▸ **Dataset records**:
◇ ◇ ◇ ◇ ◇ ◇ ◇
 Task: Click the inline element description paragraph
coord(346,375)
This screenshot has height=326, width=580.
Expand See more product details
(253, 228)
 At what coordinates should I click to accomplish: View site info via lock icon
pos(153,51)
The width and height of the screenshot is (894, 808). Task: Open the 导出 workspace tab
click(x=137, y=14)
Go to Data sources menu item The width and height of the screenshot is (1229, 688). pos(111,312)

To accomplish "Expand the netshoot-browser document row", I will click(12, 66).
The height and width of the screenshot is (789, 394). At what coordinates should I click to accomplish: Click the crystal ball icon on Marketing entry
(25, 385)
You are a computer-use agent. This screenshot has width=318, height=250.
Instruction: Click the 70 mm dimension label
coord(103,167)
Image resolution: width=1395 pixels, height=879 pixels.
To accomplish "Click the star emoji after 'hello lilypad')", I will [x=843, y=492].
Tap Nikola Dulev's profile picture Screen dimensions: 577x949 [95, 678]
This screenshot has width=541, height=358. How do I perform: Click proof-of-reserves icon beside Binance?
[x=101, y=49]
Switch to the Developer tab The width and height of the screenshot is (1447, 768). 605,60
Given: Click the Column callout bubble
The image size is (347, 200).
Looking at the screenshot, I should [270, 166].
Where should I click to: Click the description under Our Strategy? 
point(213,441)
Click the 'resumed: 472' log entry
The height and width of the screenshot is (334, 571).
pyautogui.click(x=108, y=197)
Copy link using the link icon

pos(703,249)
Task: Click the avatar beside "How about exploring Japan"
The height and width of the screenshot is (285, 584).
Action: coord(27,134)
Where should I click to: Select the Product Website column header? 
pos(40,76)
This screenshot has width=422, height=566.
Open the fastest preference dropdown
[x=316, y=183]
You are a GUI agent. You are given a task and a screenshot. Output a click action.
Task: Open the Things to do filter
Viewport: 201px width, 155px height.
◇ ◇ ◇ ◇ ◇ ◇ ◇
▸ **What the task requires**: Word for word, quote the lines from the line containing "Instruction: Click the 70 mm dimension label" through the end of the material, both included, and nothing else.

▸ **Solution**:
Instruction: Click the 70 mm dimension label
coord(103,167)
Image resolution: width=1395 pixels, height=879 pixels.
To accomplish "Click the star emoji after 'hello lilypad')", I will [x=843, y=492].
Tap Nikola Dulev's profile picture Screen dimensions: 577x949 [95, 678]
This screenshot has width=541, height=358. How do I perform: Click proof-of-reserves icon beside Binance?
[x=101, y=49]
Switch to the Developer tab The width and height of the screenshot is (1447, 768). 605,60
Given: Click the Column callout bubble
The image size is (347, 200).
Looking at the screenshot, I should [270, 166].
Where should I click to: Click the description under Our Strategy? 
point(213,441)
Click the 'resumed: 472' log entry
The height and width of the screenshot is (334, 571).
pyautogui.click(x=108, y=197)
Copy link using the link icon

pos(703,249)
Task: Click the avatar beside "How about exploring Japan"
The height and width of the screenshot is (285, 584).
Action: coord(27,134)
Where should I click to: Select the Product Website column header? 
pos(40,76)
This screenshot has width=422, height=566.
Open the fastest preference dropdown
[x=316, y=183]
You are a GUI agent. You are given a task and a screenshot. Output a click action.
Task: Open the Things to do filter
Viewport: 201px width, 155px height.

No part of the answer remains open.